The retiring Dutcher, who in conversation at a Culver City postproduction editing facility seemed more apt to make his point with a shrug than by banging his fist on the table, takes pains not to disparage Mormons or Mormonism. And although spirituality remains one of Dutcher's abiding concerns, he officially left the church last year. Nonetheless, in a frenzy of productivity right around the time of Dutcher's religious disconnect in 2004, he churned out screenplays for two more Mormon-themed movies: "States of Grace" (a harder-edged "semi-sequel" to "God's Army" that also follows LDS missionaries in L.A.) and the spiritually disquieting "Falling."
Released in 2005, "States of Grace" was greeted by mixed reviews and some outrage in the LDS community for what some felt was not an altogether positive depiction of Mormons -- buffeting Dutcher's reputation as the father of its cinematic vanguard.
"Richard became a local lightning rod because he accepted what might be called an ill-informed and premature title like the 'father of Mormon cinema,' " said filmmaker and Brigham Young University professor of media arts Thomas Russell. "He didn't make it up, nor did he ask for it, but I think he's also done little to distance himself from it."
That is, unless you take into account some of the more outré moments in his new movie. In addition to nudity, violence and coarse dialogue, you're unlikely to encounter in any other "Mormon film" -- R-rated or otherwise -- the amoral paparazzo protagonist Dutcher portrays in "Falling" hurls an F-bomb at God in a moment of despair and openly regrets having wasted 12 years of his life in the church.

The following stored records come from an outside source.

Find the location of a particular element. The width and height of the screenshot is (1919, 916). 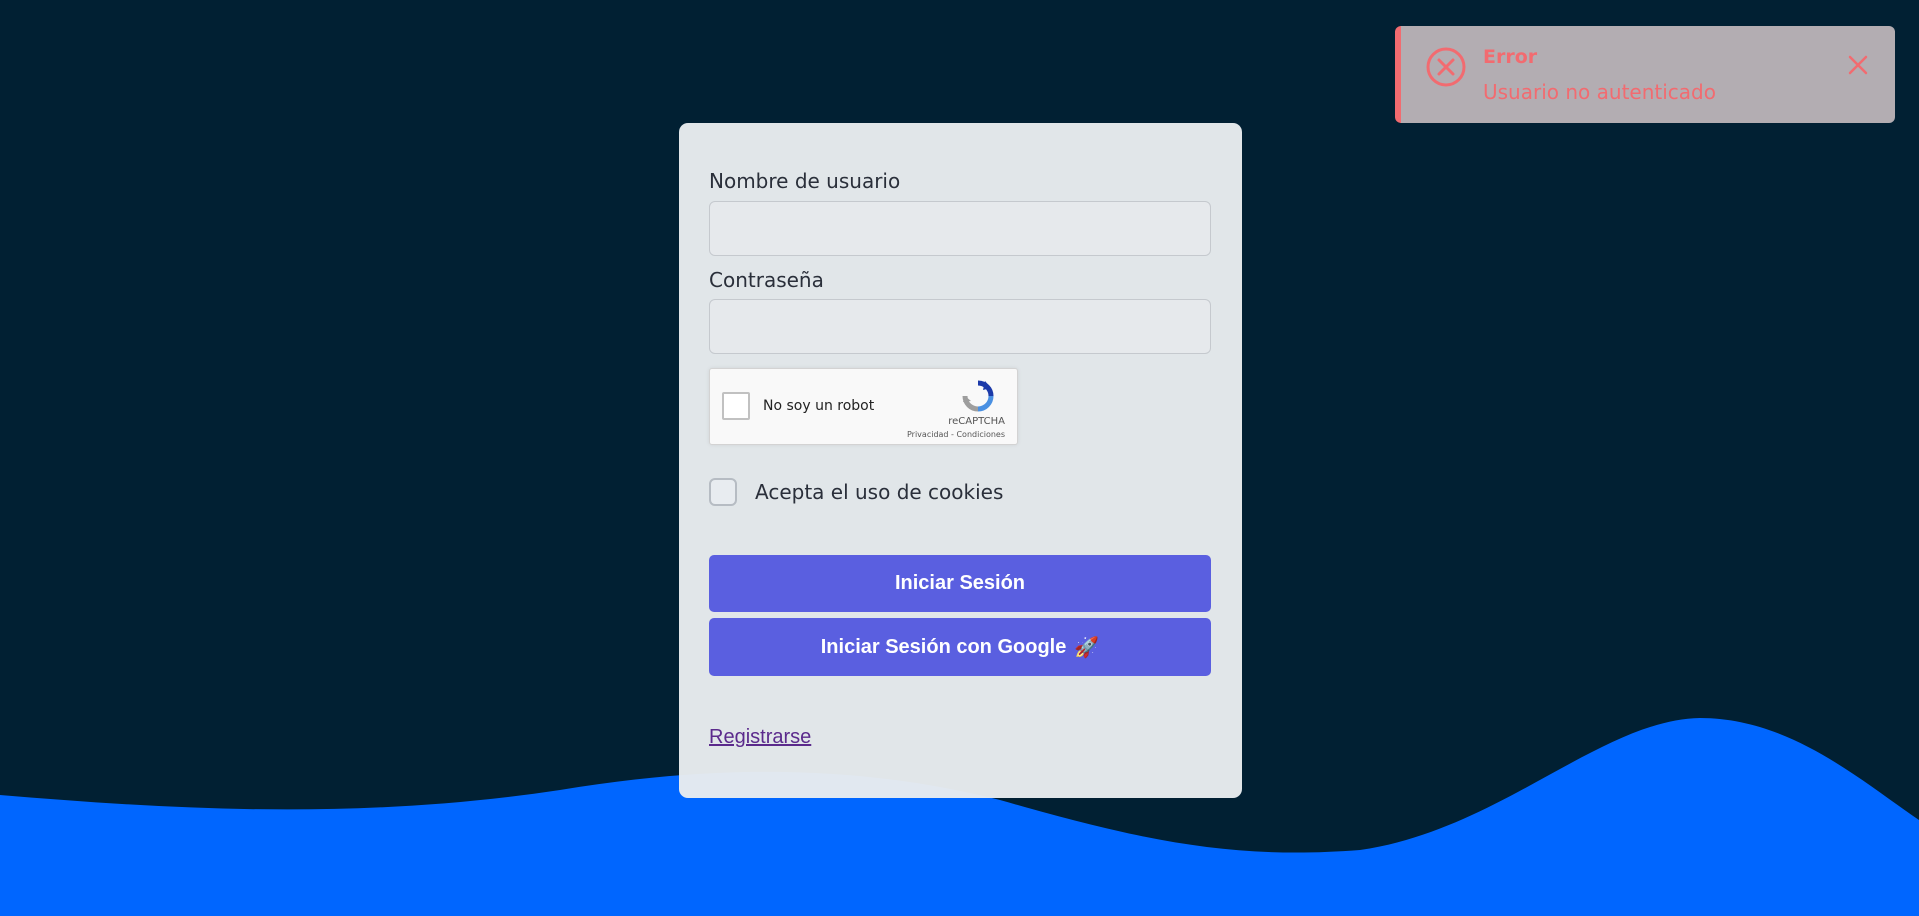

recaptcha-label: No soy un robot is located at coordinates (819, 406).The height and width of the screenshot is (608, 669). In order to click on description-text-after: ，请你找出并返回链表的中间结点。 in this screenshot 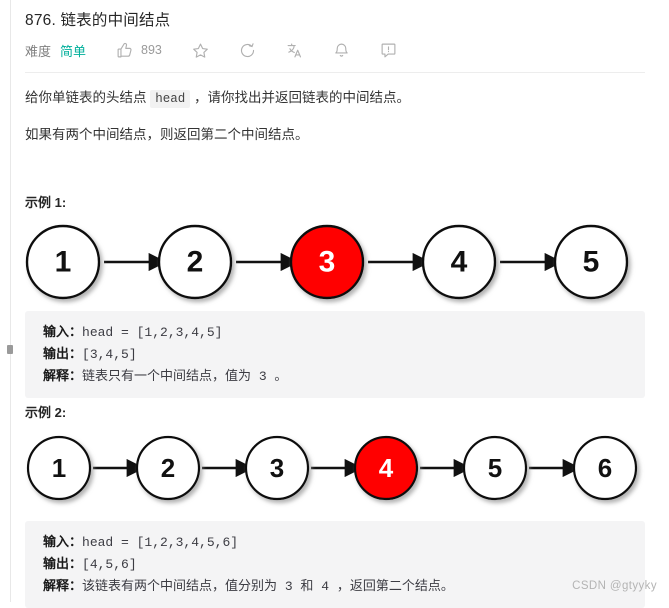, I will do `click(302, 98)`.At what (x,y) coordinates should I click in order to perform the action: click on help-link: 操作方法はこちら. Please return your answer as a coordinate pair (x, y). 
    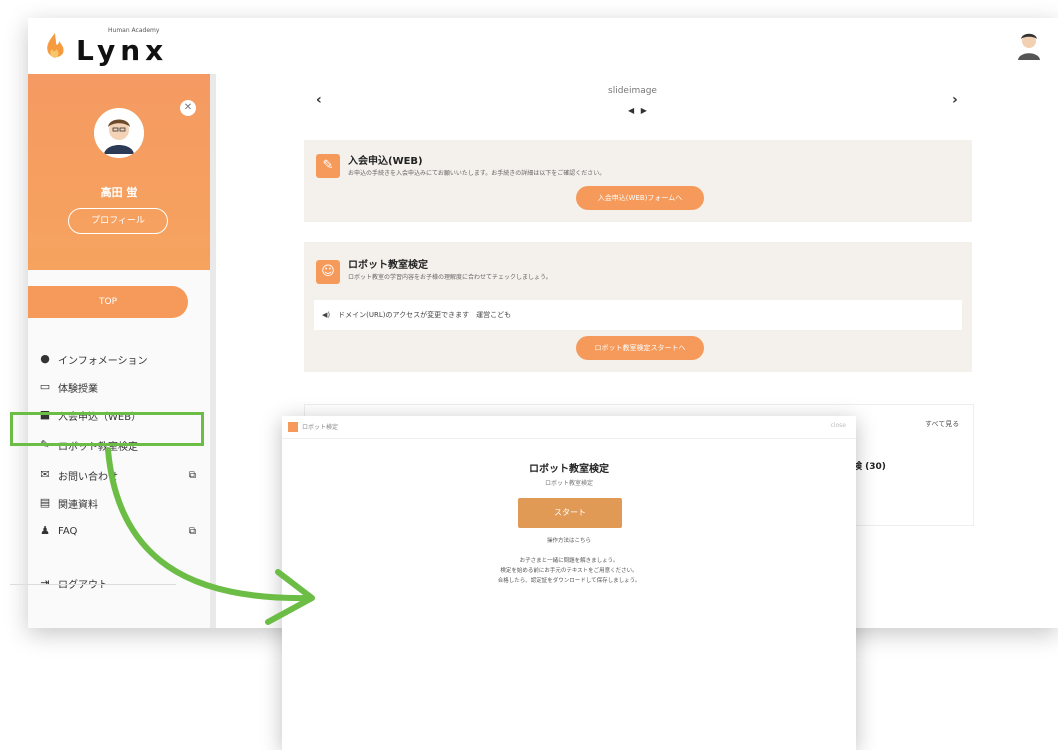
    Looking at the image, I should click on (569, 540).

To hear it from Dutcher's wife, Gwen, her husband's crisis of conscience added a layer of meta-narrative pathos to what is certainly one of the year's most self-excoriating performances. Then on top of his crisis of faith there were the vagaries of shooting a movie on a shoestring $500,000 budget.
"What you're seeing on his face is exhaustion and despair," she said. "It was excruciating. An unbelievably difficult time." Dutcher, who splits time between Los Angeles and Utah, parlayed his indie renown into writing and directing his most mainstream (and biggest budgeted) movie to date: the supernatural horror thriller "Evil Angel," which stars Ving Rhames and will hit theaters in 2009.
Despite its provocative handling of LDS faith, Dutcher insists "Falling" is, in effect, a Mormon movie insofar as its themes and imagery will be most meaningful to Latter-day Saints (never mind that, by default, they are embargoed from seeing an R-rated film). But then, doesn't that still make him a Mormon filmmaker?
"At the beginning, I was proud to say, 'Yeah, I'm a Mormon filmmaker' because then, I was defining what a Mormon filmmaker was," Dutcher said. "It quickly got completely out of my control. Now, no one wants to call themselves a Mormon filmmaker because you're associating yourself with a genre that's fallen into disrepute. It's like having porn on your résumé."